Obviously, the real problem with this regulation is that it is, on the
evidence, both burdensome and not particularly well-justified in singling
utility poles out for the burden. But
that’s Lochner. The legislature is generally allowed to make
stupid laws—unless the plaintiff succeeds, as here, in using the First
Amendment to resurrect Lochner.
Likewise, the court found the information required to be
disclosed—that people who come into contact with the pole should wash their
hands—unconnected to the economic interests of PSEG or the people reading the
signs. First of all, the “solely” part
of “expression related solely to the economic interests of the speaker and its
audience” could never be taken literally, because advertising is almost always
about non-economic interests, aka preferences—my preferences for cereal that
tastes good, or coffee that is sustainably harvested, or ice cream made by
crunchy Vermont liberals. PSEG’s
interest in having the poles is
solely commercial: the poles enable it to sell electricity at a price less than
it would have to charge without poles.
True, it’s not speaking at all via the poles until required to make the
disclosure, but that just means that this particular framing of the commercial
speech test doesn’t work, not that the poles are noncommercial speech or that
PSEG’s silence on the matter is noncommercial silence.
(As for the bit about there’s no possible change of consumer
behavior here, and the court’s related point that consumers don’t have a choice
about getting their electricity from the local monopoly, consider this: the
Court in Central Hudson and Virginia Pharmacy defended truthful
commercial speech as useful to consumers both in helping them find the products
they wanted and in helping them make decisions about important matters of
economic regulation.
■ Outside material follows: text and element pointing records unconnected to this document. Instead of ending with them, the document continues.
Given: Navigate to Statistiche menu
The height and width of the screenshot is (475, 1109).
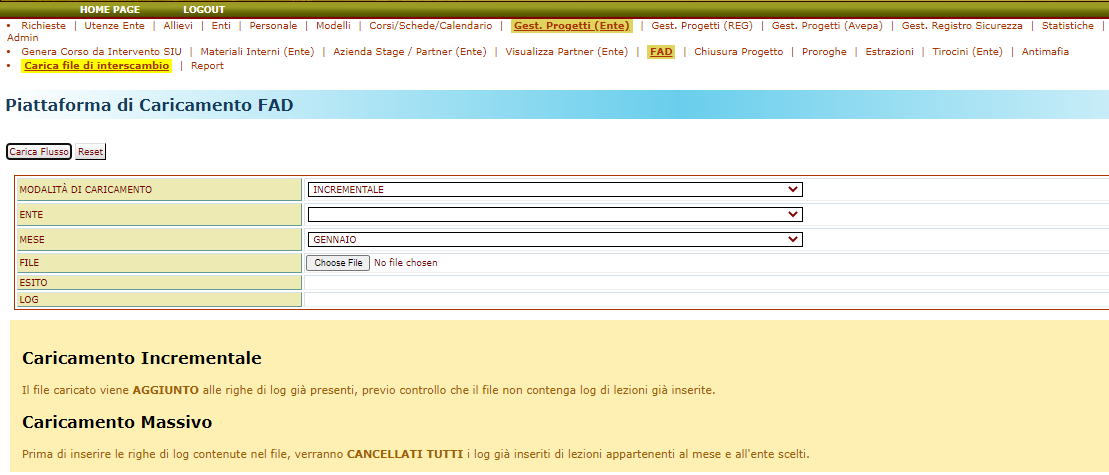Looking at the screenshot, I should pyautogui.click(x=1067, y=25).
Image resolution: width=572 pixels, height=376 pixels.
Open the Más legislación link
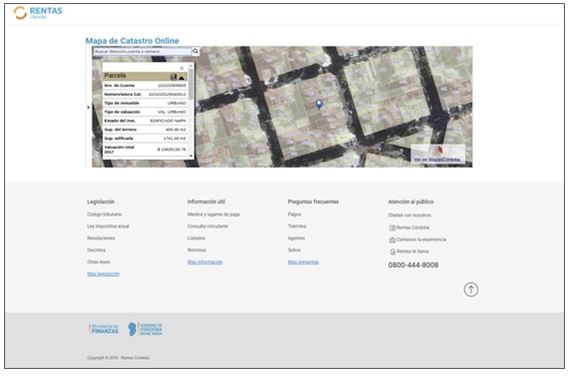coord(103,274)
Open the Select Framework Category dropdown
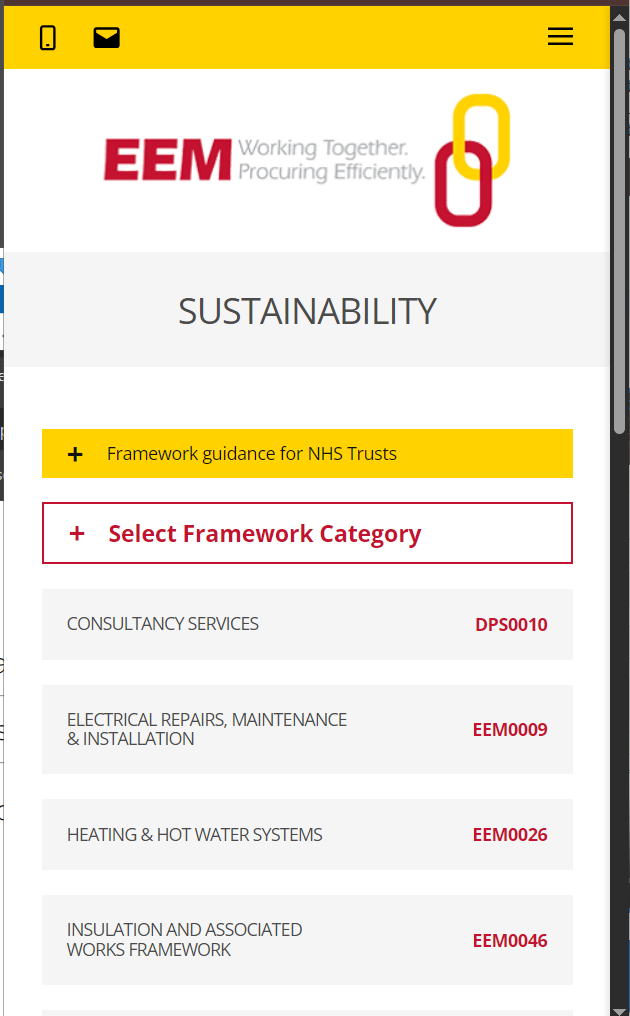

To the extent that
the signs inform consumers of the danger of preservative-treated poles, they
definitely help people make decisions about the relative value of cheaper
energy and utility poles v. more expensive energy and underground wires. Most likely, most people will choose to live
with the tradeoff. But it’s still information
that is potentially relevant to them.)
Having found that this wasn’t commercial speech, the court
quickly determined that it wasn’t government speech either, because the
government wasn’t the speaker and wasn’t appropriating public funds to transmit
its message through private speakers.
With that out of the way, strict scrutiny applied. Even assuming that the risk of exposure to
the poles constituted a compelling government interest—something the court
seemed dubious about—there were less restrictive means of addressing the
problem, such as signs on public property or a public education campaign funded
by the Town itself. The Town’s argument
that this was less likely to reach people who were about to lean on poles was
insufficient to survive strict scrutiny. First, the Town didn’t prove that
warning signs were most likely to be effective; common sense wasn’t enough to justify the Town’s argument. Plus, the Town failed to explain why it
didn’t choose less restrictive means, such as creating and displaying the same
warning signs on any and all Town property, “of which there is far more than
the 23 privately-owned utility poles at issue in this case.” It could also send mail to residents about
the issue.
H/T Mark McKenna.
2 comments:
So are failure-to-warn product liability claims now subject to strict scrutiny? Traffic laws requiring the use of turn signals?
I think, according to the court, if the product is used by its purchasers (and not by those who have purchased it for them), warnings are still commercial speech. (As opposed to, as Post would say, not even commercial speech.) Otherwise: yes, also traffic laws. However, I suspect that at least traffic laws would survive strict scrutiny, though given the alternatives analysis the court goes through here mandatory warnings should not.